In conclusion, when I read what others are dealing with and have been through, I'm very lucky. If I met my early 2020 self, I'd kick myself up the arse for feeling so sorry for myself and putting my Mrs through it.

Cheers,

Kev.

Edited by member 25 Jun 2025 at 08:15  | Reason: Typo

It’s been an interesting read for me. Reading the forum over the past few months I’ve seen many diagnosis’s similar to mine having been treated with RALP. I was G9(4+5) T3a. I still believe in my case I didn’t really have a choice. The MDT recommended the treatment I’m on and the surgeon in short said he thought the multi modality treatment was the way to go as well so went down the brachytherapy/EBRT/HT route. The main reasons being they thought there was a high chance of needing EBRT in the future and side effects ( most likely non nerve sparing). What was interesting was my age came into this decision. Personally I thought the younger you are the more you are pushed towards surgery but not in my case. But what I am learning is that diagnosis’s may be similar but our PCA can be very different.

Do I regret going with the decision and not overruling the people in the know, I guess only time will tell but at the moment apart from the fatigue, muscle loss and occasional low mood from the HT ( sounds like the sketch from Life of Brian I know) I’m comfortable with the direction taken.

Take care all

Stuart

Well I was lucky, I wasn't offered a choice. Well I expect I was offered a choice but it was made clear by the MDT that, the only option that had a chance of working was HT, EBRT and brachy.

I don't believe anyone who is offered a choice can make a logical decision. They have already made the choice based on emotions and feelings. As Adrian said in the first post, they then just select the evidence to confirm their choice.

I'm not saying an emotional decision is wrong, 50% of time it may be the same decision logic would have lead you to. Also satisfying our emotions is all anyone ever aims for in life (except Dr Spock from Star trek). So the emotionally satisfying decision is probably the right choice, even if it kills you.

To elaborate on why I think patients can't make a logical choice. One of the biggest factors is you are asked to make this choice when you are under threat of death. A death threat tends to elicit an emotional reaction. Most threads on here start with "I'm worried", "fearful", etc. not many start with "I'm logical". The occasional thread which does start with "I'm logical and looking at the options" then lists ever reason why surgery is the right treatment for them. Why is it surgery? Again because we are masculine and we know that when under attack we must fight, and we know that sharp metal knives are good for fighting, again this is all emotions.

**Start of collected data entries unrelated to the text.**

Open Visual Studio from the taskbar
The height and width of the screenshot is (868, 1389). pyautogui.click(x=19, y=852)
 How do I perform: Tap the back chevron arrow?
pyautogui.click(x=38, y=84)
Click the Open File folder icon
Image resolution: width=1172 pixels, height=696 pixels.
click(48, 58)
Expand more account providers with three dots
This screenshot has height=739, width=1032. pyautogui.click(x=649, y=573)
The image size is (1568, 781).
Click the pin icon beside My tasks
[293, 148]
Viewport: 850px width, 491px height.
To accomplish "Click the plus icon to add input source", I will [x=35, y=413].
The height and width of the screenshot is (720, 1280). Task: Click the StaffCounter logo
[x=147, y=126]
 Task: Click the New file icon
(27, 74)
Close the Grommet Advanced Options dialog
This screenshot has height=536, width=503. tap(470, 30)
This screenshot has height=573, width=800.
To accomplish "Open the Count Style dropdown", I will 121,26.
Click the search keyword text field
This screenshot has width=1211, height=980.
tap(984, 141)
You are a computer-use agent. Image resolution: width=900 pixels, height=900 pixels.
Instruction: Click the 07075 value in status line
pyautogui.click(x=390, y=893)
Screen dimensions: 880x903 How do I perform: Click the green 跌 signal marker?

So the point of this post is to try and help people who find themselves in the position of making a choice, realise how poorly equipped they are to make that choice. An MDT is far less emotionally involved in your case than you are, if they make a recommendation it is far more likely to be influenced by logic than any decision that you make can be.

I’ve no regrets - I had surgery and I’ve no continence (well less than I had) no errections and now no cancer (fingers crossed!). Of those 3 only cancer could kill me so I live with the other 2. I was given a lovely menu of cocktails to choose by my nurse - surgery, Brac and HT/ Radiotherapy. I considered all 3 and went down the surgery route. I wanted the cancer out, I had options of radiotherapy if I needed mop up at a later date and somewhat more random I work in a small office with 2 50 year old women. If I had HT I could not have all 3 of us going through menopause ! The clincher for me was when asking the radiologist she advised in my position to have surgery and was very open about it.